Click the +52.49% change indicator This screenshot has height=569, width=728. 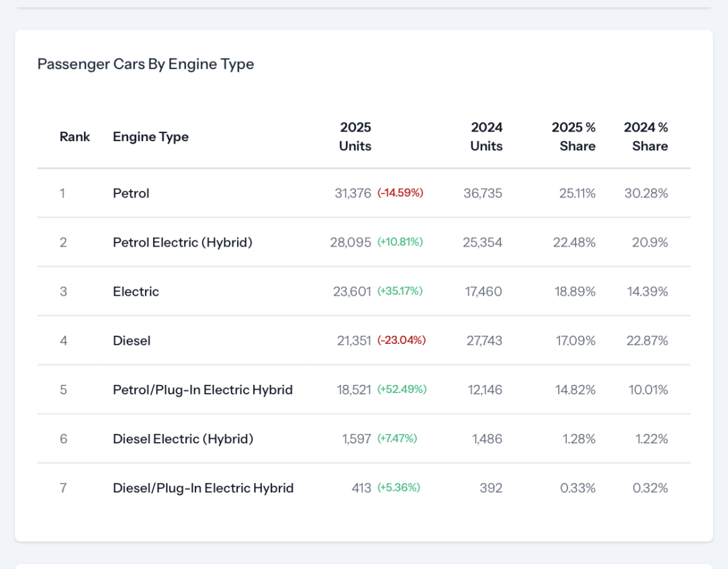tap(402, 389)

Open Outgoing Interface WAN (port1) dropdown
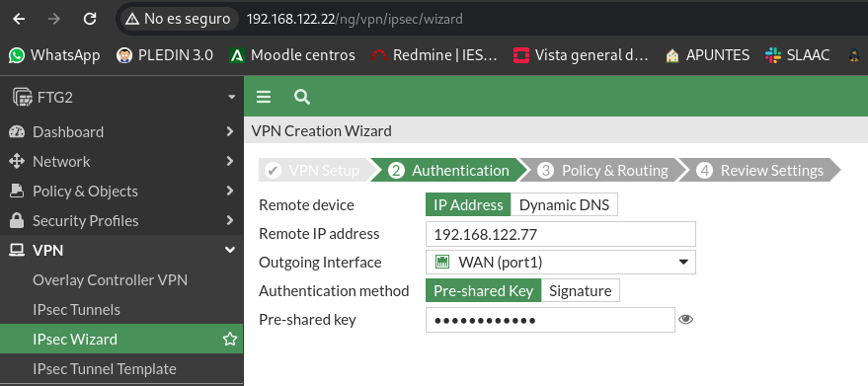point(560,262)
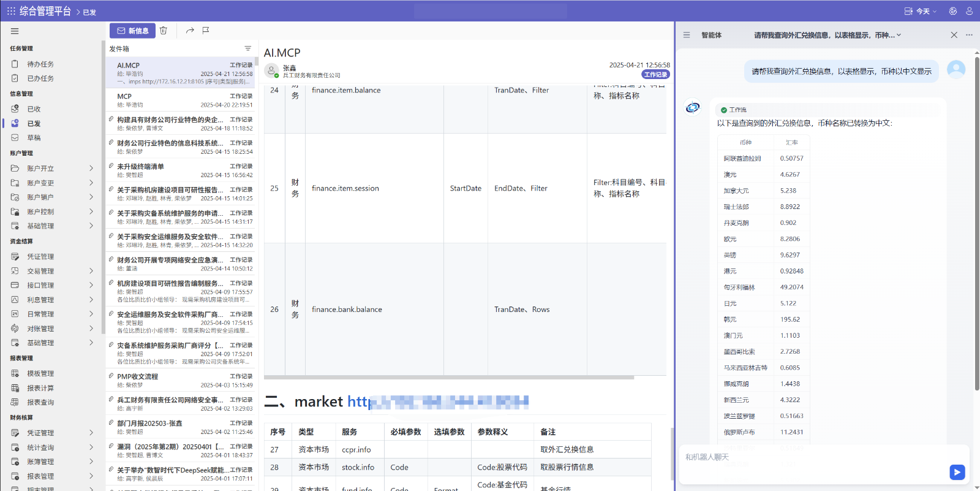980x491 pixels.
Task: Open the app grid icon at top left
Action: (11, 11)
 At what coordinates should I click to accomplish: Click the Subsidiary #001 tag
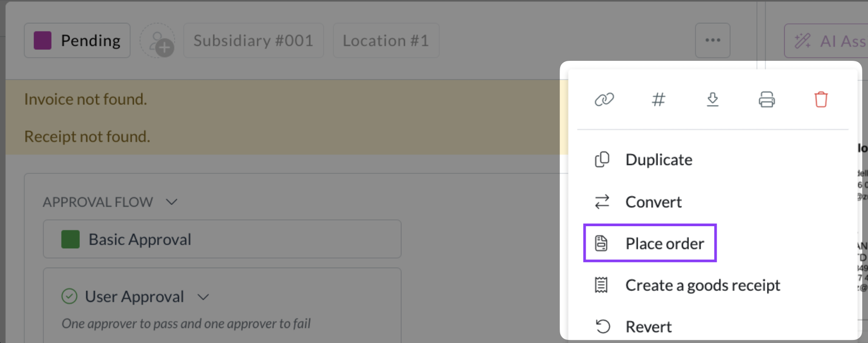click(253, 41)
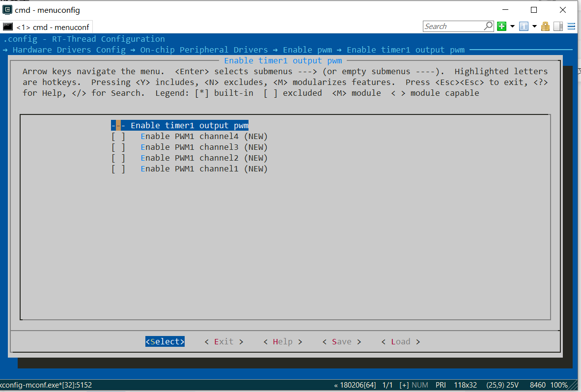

■ ■ ■ ■ ■

### Required work
Begin at the line containing "At what coordinates" and copy every line through the end of the data above exactly, omitting the pictures.

### Answer box
 At what coordinates should I click to accomplish: Click the Subsidiary #001 tag
click(253, 41)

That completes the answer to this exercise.